There ____ tons of evidence to support this view
The correct response is "is" not "are". "Evidence" is the noun not "tons".
hi I want to study abroad. can you help me
houston is right. We say "There is lots of sugar in this" not "There ARE lots of sugar in this" ; )
I agree with the first comments. the veb has to be is it because evidence the main object of the sentece not tons
Well, it still sounds correct to use are, because "tons" seems like the noun. Remove "of evidence" from the sentence and you see why it seems right to use "are". Could it be that the noun in this sentence is "tons of evidence", which would therefore make it plural and make "are" the correct word?
Are is teh correct answer because the noun is in plural "tons"
If we change the sentence to the following which answer is correct?
There is / are a great deal of evidence to support this view.
I would think everyone would agree that "is" is the correct choice. This should prove that "tons of" is functioning as a modifier and is, therefore, not the object and can safely be ignored when choosing the correct verb.
"Evidence" is uncountable, isn't it?
Isn't "evidence" uncountable?
I think 'is' should be used for singular, while 'are' for plural as in this case.
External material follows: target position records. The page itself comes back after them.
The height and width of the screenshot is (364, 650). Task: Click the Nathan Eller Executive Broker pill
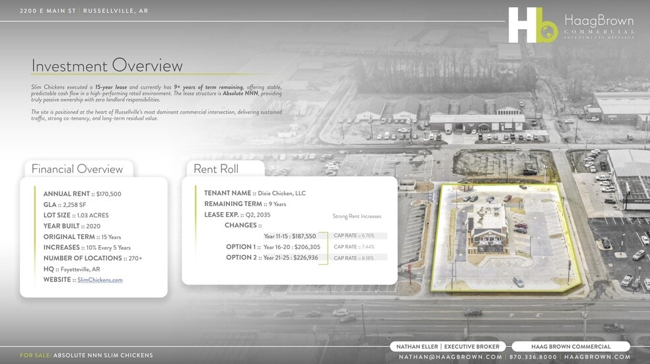coord(448,346)
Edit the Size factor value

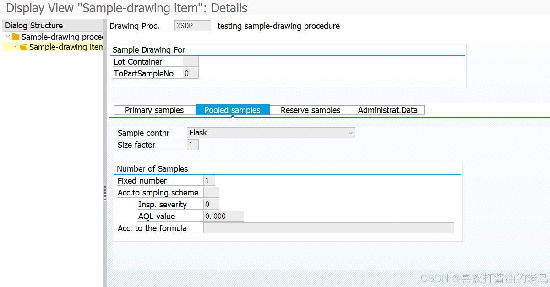(x=192, y=144)

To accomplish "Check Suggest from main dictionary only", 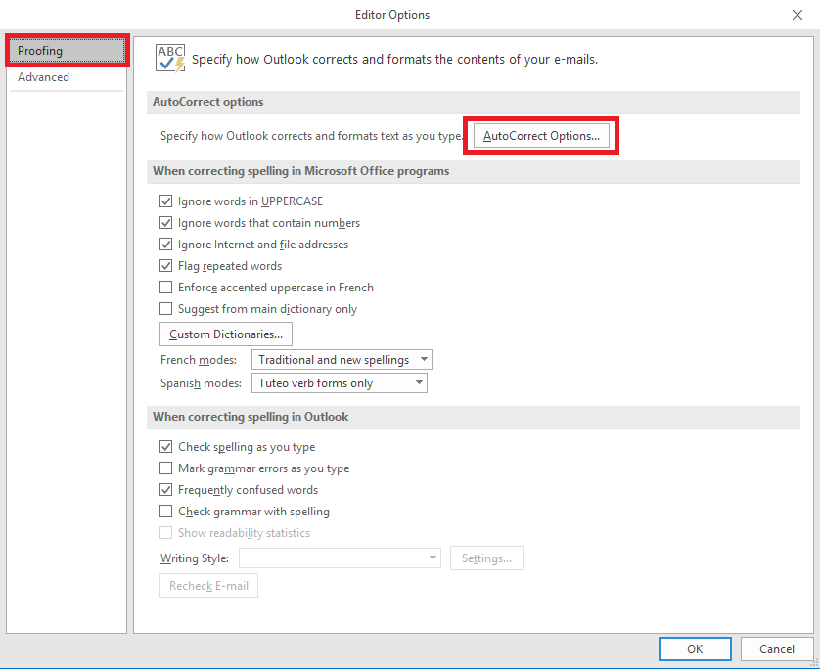I will [166, 308].
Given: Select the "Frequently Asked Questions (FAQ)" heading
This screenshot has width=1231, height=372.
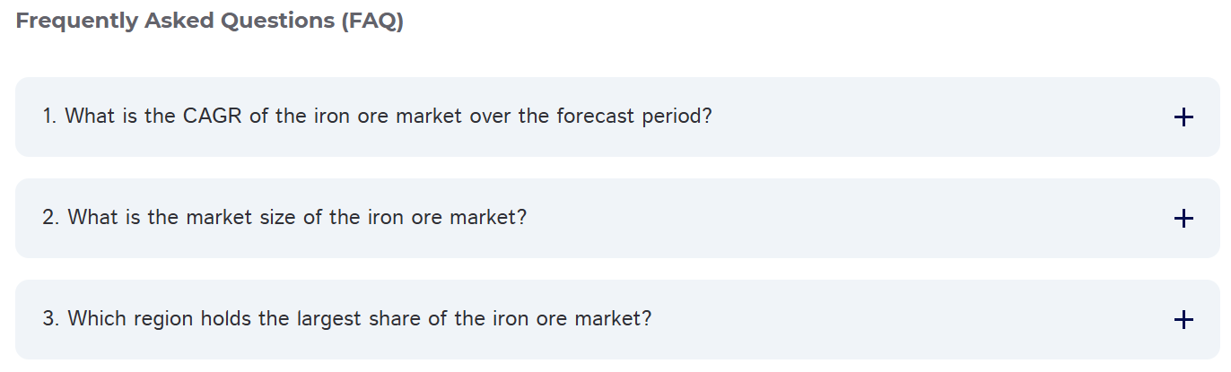Looking at the screenshot, I should pos(210,22).
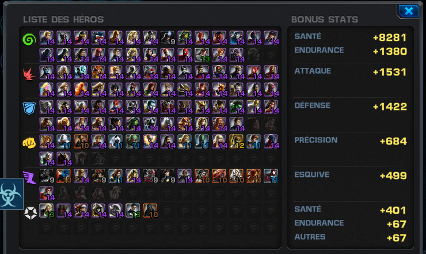Select the green Hulk portrait level 14
426x254 pixels.
point(237,107)
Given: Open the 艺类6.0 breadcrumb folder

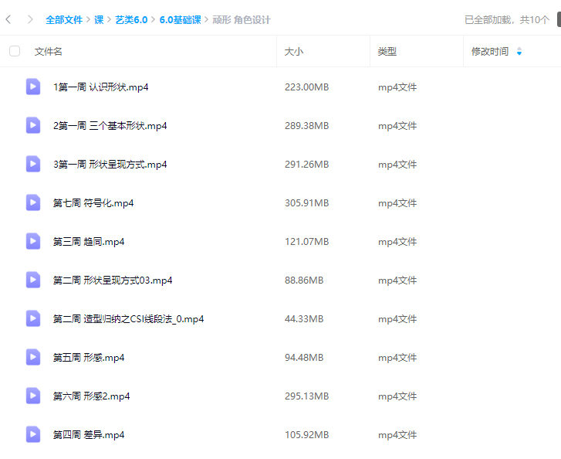Looking at the screenshot, I should click(x=131, y=20).
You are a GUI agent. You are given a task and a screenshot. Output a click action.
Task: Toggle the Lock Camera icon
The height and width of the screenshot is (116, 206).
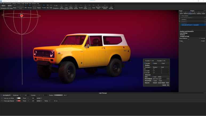point(76,7)

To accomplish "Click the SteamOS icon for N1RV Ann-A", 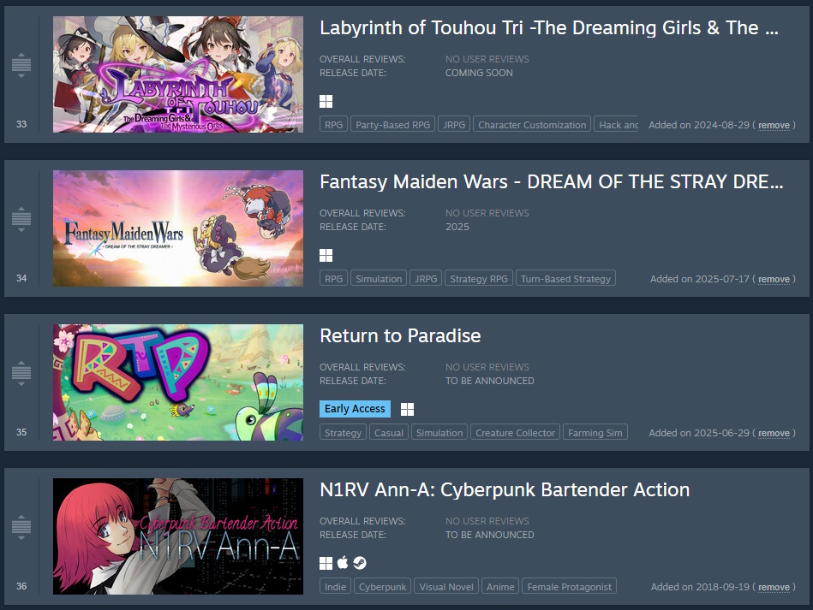I will coord(360,562).
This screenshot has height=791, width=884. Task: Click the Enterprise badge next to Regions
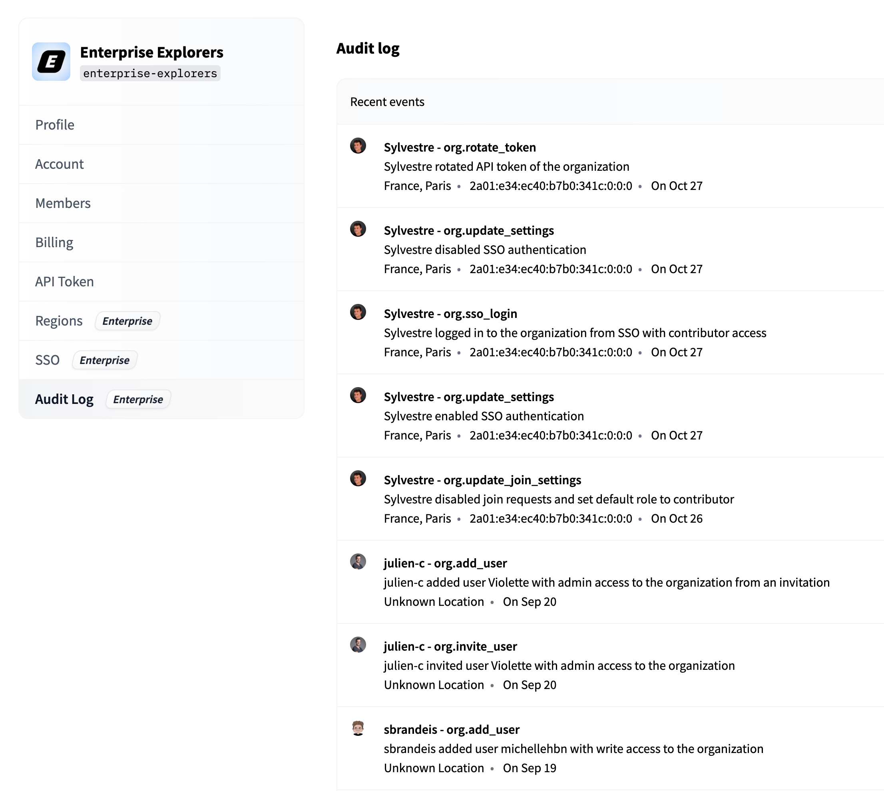click(127, 321)
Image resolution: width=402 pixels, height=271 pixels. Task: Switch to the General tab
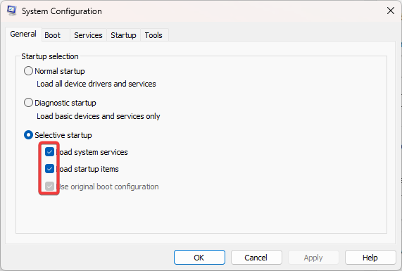(x=23, y=34)
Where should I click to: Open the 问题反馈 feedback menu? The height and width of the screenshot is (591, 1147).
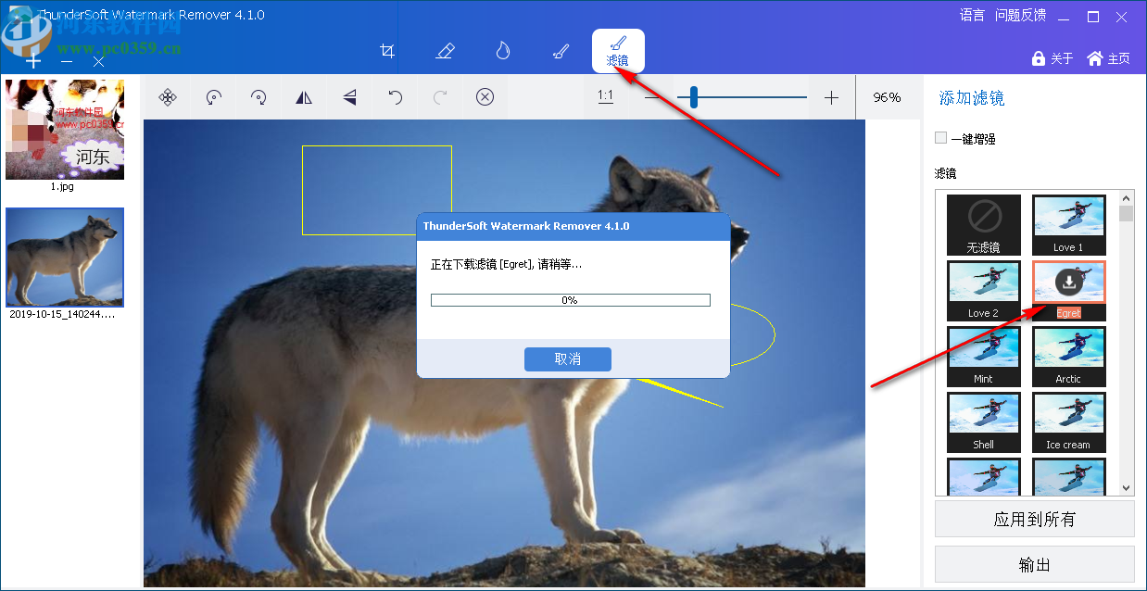coord(1020,15)
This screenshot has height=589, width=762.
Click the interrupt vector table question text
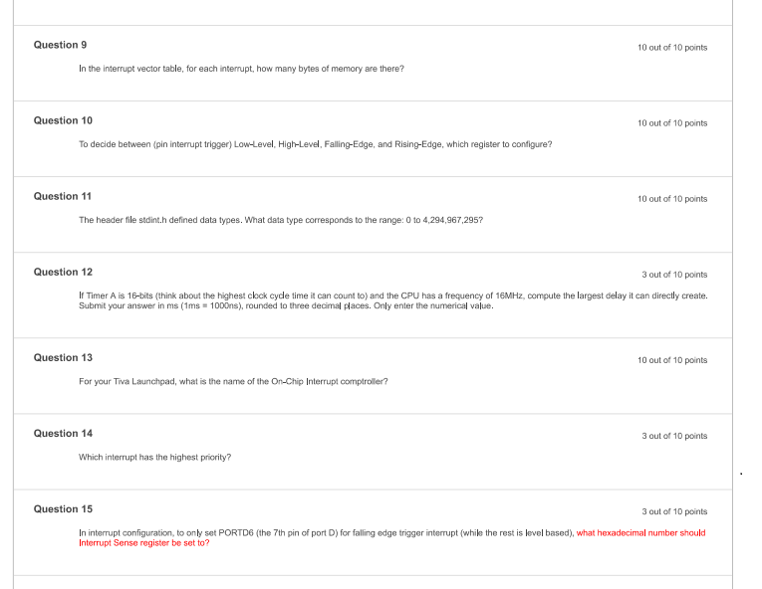[241, 69]
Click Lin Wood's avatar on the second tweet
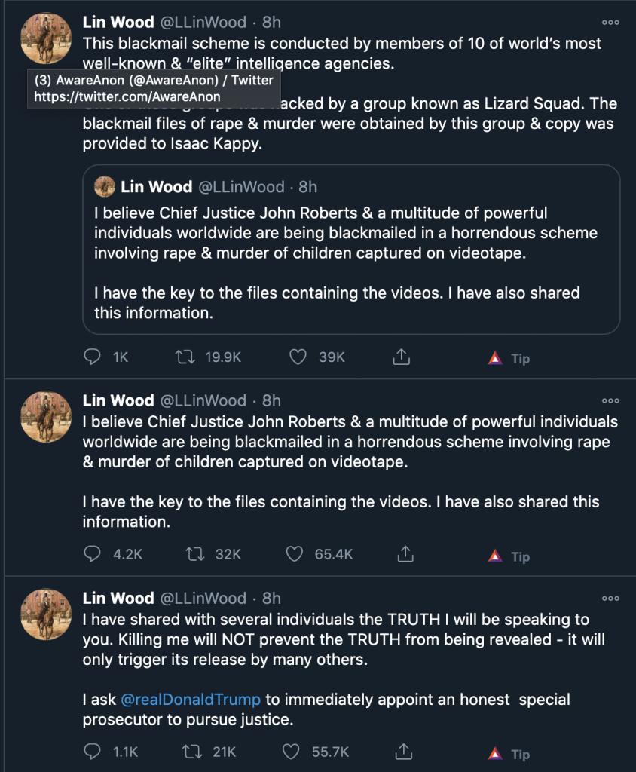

Yes, but many native speakers use the singular in cases like this.
Here, the preposition "of" is attached to the end of the noun "tons," meaning that you could also say, "There is evidence - of which there are tons - to support..." and also "There is evidence - of which there is a ton - to support..." Each is correct because the noun just has to match the verb within the sentence and prepositional phrase, respectively. Because the noun in the sentence is evidence, the verb is "is."